Stated problem 1: Extract every row below that contains the string "perform", matching case exactly.

Passage given:
▼

Teresa Nielsen Hayden
Teresa Nielsen Hayden is a consulting editor for Tor Books, where she has worked with authors ranging from Poul Anderson and Gordon R. Dickson to Robert Charles Wilson, Jo Walton, and John M. Ford. At various points in her career she has also edited comic books, literary criticism, and utopian literature. Her essay collection Making Book was a Hugo finalist in 1995; a sequel, Making Conversation, was published in 2016. For other writing and publishing, she has been a Hugo finalist four times. With her husband, Patrick Nielsen Hayden, she co-edited the Hugo-nominated fanzine Izzard, won TAFF in 1985, and helped found the New York Review of Science Fiction; today, the Nielsen Haydens manage the weblog Making Light and were among the guests of honor at the 2016 Worldcon, MidAmericon 2, in Kansas City. Together, in 2003, they were awarded the Edward E. Smith Memorial Award (the “Skylark”), for service to the field.

Teresa Nielsen Hayden, photo credit: Patrick Nielsen Hayden
Sherwood Smith
Sherwood Smith began her publishing career in 1986, writing for adults, young adults, and middle-grade readers. To date she’s published over forty books. She’s also written short fiction, screenplays, media tie-ins, and collaborated with several authors including Andre Norton. Her 1995 novel Wren’s War was an Anne Lindbergh Honor Book. She’s twice been a finalist for the Mythopoeic Fantasy Award, and is a Nebula finalist. Her latest books are A Sword Named Truth, from DAW, and Time of Daughters.
Valerie Valdes
Valerie Valdes’s work has been featured in Uncanny Magazine, Magic: the Gathering and several anthologies. Her debut novel Chilling Effect was shortlisted for the 2021 Arthur C. Clarke Award, and was also named one of Library Journal’s best SF/fantasy novels of 2019. Her space fantasy novel, Where Peace Is Lost, was named a 2024 Reading List Council honor title. Writing as Lia Amador, her first contemporary fantasy romance novel, Witch You Would, is forthcoming from Avon Books in September 2025.
Valerie is co-editor of the award-winning Escape Pod science fiction podcast, and currently works as a freelance writer and copy editor. She is a graduate of the University of Miami and the Viable Paradise workshop and has taught classes and given lectures for Writer’s Digest University, Clarion West and Georgia State University. She lives in Georgia with her husband and children.

▲

Data shown:
▼

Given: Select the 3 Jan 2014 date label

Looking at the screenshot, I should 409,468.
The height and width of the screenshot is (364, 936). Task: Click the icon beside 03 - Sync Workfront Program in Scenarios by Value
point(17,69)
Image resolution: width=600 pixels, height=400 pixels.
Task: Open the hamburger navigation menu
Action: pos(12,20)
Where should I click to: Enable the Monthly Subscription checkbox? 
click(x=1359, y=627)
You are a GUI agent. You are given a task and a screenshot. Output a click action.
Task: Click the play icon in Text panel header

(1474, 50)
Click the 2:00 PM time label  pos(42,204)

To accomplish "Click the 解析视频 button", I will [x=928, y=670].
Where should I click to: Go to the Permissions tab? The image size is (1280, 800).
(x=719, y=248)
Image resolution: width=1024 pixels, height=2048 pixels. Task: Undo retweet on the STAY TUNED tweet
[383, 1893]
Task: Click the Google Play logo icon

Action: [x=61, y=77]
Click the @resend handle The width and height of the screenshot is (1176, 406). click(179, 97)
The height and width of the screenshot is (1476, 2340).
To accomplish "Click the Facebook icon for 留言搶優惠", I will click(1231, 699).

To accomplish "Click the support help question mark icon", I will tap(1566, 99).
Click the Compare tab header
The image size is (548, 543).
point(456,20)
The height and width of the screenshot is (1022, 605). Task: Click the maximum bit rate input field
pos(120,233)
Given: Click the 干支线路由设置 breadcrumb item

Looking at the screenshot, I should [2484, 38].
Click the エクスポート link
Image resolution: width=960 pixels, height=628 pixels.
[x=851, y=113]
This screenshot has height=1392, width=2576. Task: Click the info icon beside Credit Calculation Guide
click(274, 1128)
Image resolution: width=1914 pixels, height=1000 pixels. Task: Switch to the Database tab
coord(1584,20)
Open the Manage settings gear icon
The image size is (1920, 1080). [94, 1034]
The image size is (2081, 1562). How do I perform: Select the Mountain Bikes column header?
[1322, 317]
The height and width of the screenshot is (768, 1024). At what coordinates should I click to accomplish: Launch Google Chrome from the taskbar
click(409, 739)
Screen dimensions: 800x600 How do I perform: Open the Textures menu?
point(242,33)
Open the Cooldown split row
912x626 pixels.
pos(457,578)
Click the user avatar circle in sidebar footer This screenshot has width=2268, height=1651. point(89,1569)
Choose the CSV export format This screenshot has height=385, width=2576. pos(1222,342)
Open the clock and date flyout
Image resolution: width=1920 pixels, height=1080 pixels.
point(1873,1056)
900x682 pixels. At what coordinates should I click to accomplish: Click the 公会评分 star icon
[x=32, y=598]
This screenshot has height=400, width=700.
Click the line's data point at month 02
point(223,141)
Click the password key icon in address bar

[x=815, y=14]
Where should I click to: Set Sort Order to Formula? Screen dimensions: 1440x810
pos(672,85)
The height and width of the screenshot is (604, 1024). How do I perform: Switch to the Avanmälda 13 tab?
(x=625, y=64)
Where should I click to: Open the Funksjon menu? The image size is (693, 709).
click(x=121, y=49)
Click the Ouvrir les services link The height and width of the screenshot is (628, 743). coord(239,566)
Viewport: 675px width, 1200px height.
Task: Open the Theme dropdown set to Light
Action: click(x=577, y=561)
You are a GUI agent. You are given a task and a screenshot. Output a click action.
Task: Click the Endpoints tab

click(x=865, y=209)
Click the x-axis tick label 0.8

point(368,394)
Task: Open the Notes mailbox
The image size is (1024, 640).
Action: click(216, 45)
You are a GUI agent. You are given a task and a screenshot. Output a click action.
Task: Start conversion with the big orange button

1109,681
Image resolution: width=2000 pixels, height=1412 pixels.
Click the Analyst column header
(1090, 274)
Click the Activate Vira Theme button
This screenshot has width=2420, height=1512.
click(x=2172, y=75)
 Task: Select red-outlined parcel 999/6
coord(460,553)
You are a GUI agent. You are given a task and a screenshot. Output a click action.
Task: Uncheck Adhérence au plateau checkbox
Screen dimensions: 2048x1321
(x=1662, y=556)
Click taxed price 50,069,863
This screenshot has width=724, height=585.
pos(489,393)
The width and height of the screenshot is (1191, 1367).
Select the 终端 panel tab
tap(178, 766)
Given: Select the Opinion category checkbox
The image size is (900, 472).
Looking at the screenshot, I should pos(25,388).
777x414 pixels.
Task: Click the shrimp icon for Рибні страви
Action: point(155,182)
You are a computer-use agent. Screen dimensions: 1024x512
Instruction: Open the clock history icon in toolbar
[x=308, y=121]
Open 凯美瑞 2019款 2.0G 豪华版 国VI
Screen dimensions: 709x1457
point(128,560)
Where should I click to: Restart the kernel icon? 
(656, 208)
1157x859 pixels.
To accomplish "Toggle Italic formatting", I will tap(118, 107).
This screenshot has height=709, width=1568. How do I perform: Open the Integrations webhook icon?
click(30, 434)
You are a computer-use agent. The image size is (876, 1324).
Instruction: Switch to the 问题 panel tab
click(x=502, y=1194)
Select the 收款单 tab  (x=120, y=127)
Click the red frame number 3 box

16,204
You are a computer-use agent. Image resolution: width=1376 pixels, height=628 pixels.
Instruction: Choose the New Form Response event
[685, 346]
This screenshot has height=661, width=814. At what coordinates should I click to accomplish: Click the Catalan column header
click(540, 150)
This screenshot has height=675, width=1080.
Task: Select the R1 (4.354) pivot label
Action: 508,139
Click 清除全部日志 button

▲

Stated problem 2: Continue the author biographies above from the point where they stop.

Written response 1:
The image size is (2081, 1562). How do I perform: Select the Mountain Bikes column header?
Screen dimensions: 800x600 How do I perform: Open the Textures menu?
The height and width of the screenshot is (604, 1024). How do I perform: Switch to the Avanmälda 13 tab?
This screenshot has height=709, width=1568. How do I perform: Open the Integrations webhook icon?

Written response 2:
2025 Editor-in-Residence
Patrick Nielsen Hayden, Editor-at-Large / VP, Tor Books

photo credit: Houari-B
Patrick Nielsen Hayden is Editor-at-Large and VP of Tor Books. Authors he has edited at Tor include Poul Anderson, Arthur C. Clarke, Glen Cook, Charles de Lint, Damon Knight, Ken MacLeod, George R. R. Martin, Laura J. Mixon, Harry Turtledove, David Weber, and Jack Womack, among many others; in addition, he has been responsible for publishing many notable first novels, including those of Maureen F. McHugh, Susan Palwick, Jonathan Lethem, Cory Doctorow, Jo Walton, John Scalzi, and Ada Palmer. He also occasionally acquires and edits original fiction for Tor.com. His most recent anthology is Twenty-First Century Science Fiction (2013), co-edited with the late David G. Hartwell. He has won three Hugo Awards and a World Fantasy Award for his editorial work. With his wife, Teresa Nielsen Hayden, he co-edited the Hugo-nominated fanzine Izzard, won TAFF in 1985, and helped found the New York Review of Science Fiction; in 2016, they were among the guests of honor at the 2016 Worldcon, MidAmericon 2, in Kansas City. The Nielsen Haydens’ website is at nielsenhayden.com, including their blog, Making Light.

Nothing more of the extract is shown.